_DATASET EXTRACT_
════════════════

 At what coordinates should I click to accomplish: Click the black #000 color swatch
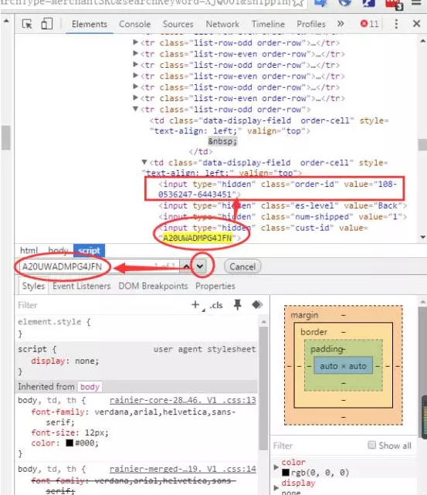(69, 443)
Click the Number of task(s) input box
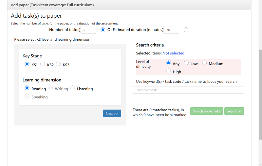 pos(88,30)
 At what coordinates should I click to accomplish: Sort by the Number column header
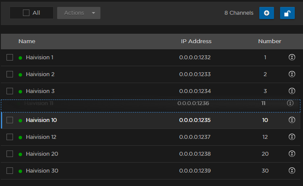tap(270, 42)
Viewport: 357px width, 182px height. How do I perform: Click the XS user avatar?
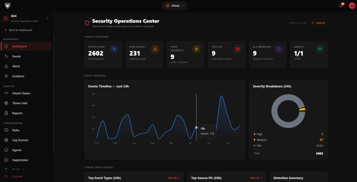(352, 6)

════════════════

_YOUR OBJECTIVE_
Without the images, write out all of the records exactly.

_RESPONSE AREA_
 At what coordinates should I click to accomplish: Click the black #000 color swatch
(69, 443)
Click the Number of task(s) input box
 pos(88,30)
 At what coordinates should I click to accomplish: Sort by the Number column header
tap(270, 42)
Viewport: 357px width, 182px height. How do I perform: Click the XS user avatar?
(352, 6)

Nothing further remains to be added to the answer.